On Sept. 7, Mercury dealer Martin Gubbels handed over the keys to the very last new Mercury he ever will sell --- a black 2010 Milan.
The owner of Big Sky Ford in Torrington, Wyo., now can collect his cash compensation from Ford Motor Co., which announced in June that it would terminate the 71-year-old Mercury brand by Dec. 31.
"My offer from Ford was very fair," Gubbels said. "At the same time, I'm losing. By having Mercury, I'm sure I've made more than what they're offering me.
"In retrospect, I'd still rather have the brand."

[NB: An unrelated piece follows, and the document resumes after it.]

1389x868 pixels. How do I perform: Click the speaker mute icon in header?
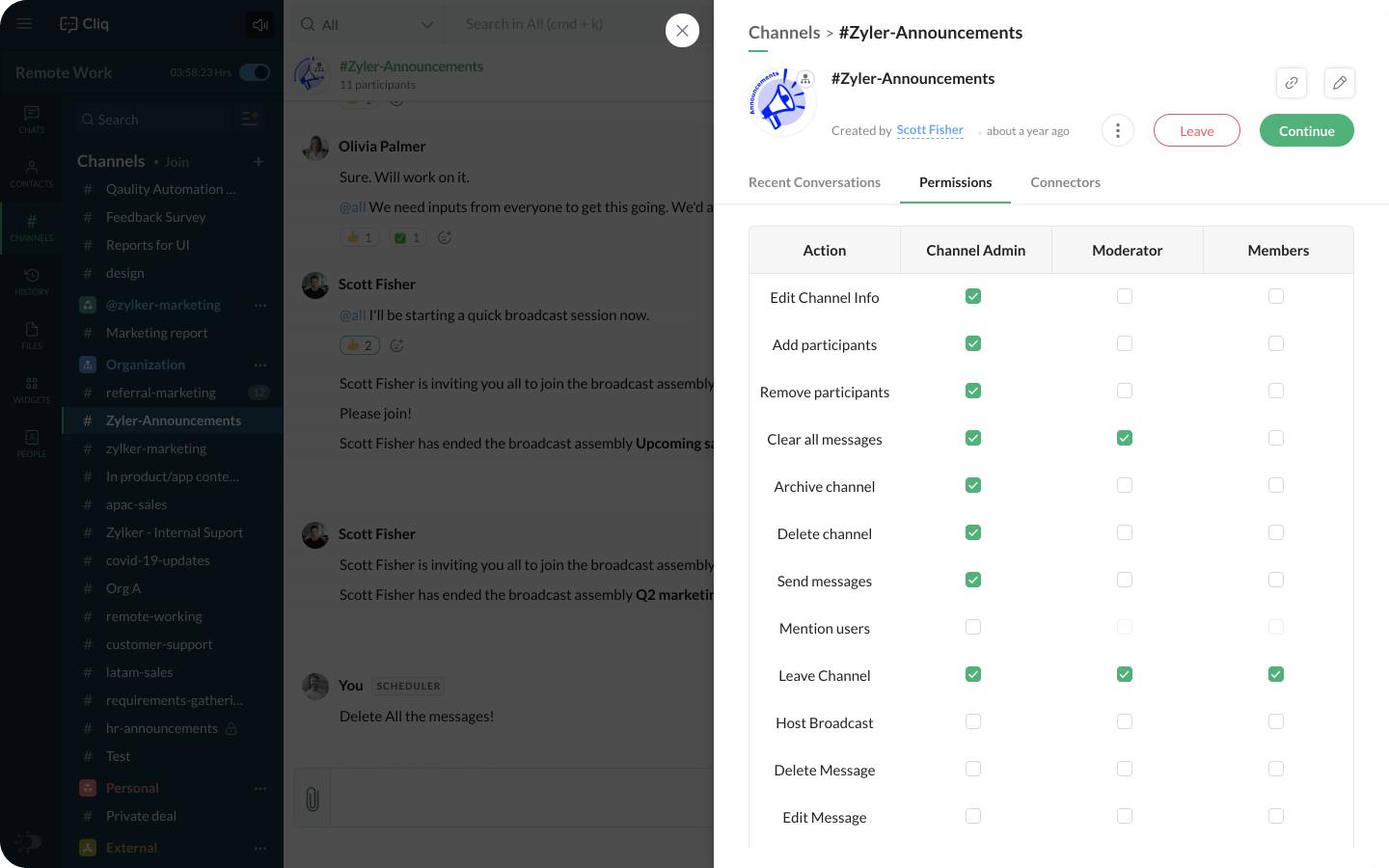(259, 25)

Gubbels, who also sells Fords and Lincolns at his small, rural dealership near the Nebraska border, faces the cost of removing the Mercury logo from everything at the store and losing about one-third of his annual new-car sales.

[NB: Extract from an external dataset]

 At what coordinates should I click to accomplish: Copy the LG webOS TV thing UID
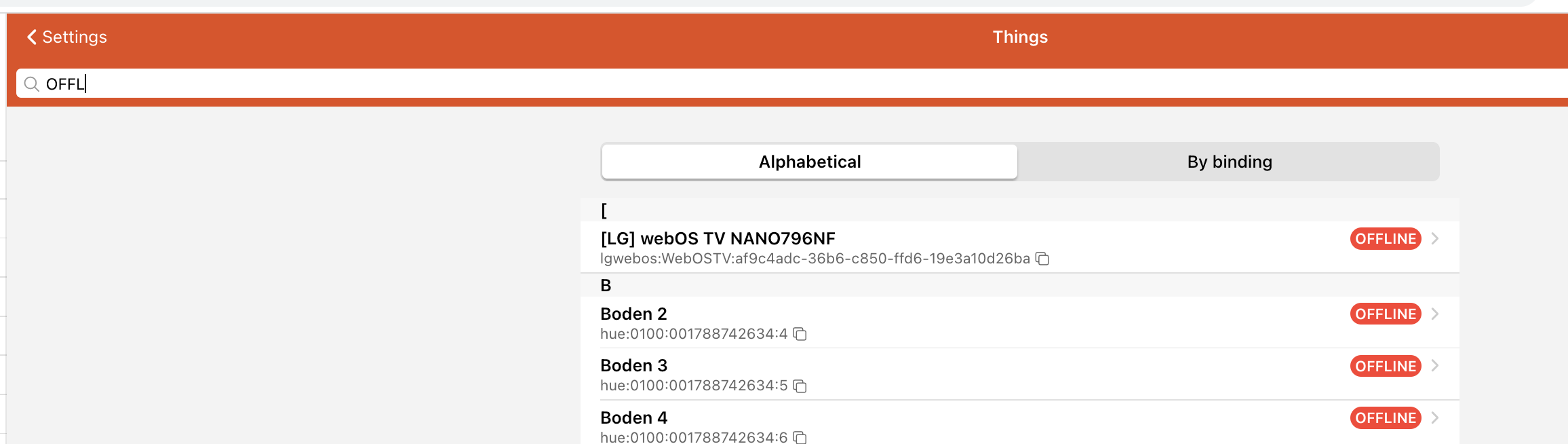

Ford will end Mercury production next week. The Grand Marquis will be halted on Thursday, Sept. 30; the Mountaineer on Friday, Oct. 1; the Milan the next day; and the Mariner on Oct. 3.
At the end of August, Ford had 7,500 Mercury vehicles on the ground in the United States or a 40-day supply, Ford says.
Of the 1,712 Mercury dealerships, about 700 have signed Ford's compensation agreement, the automaker says. Ford has declined to discuss how many Mercury dealers have closed.
"Our Mercury dealers are at various points in the resignation process," says Ford spokesman Steve Kinkade. "We're continuing to work collaboratively with all of them to ensure a smooth transition out of their Mercury franchise."
Dealer lawyers have seen compensation offers ranging from $100,000 to nearly $800,000. Ford has declined to comment on the amounts.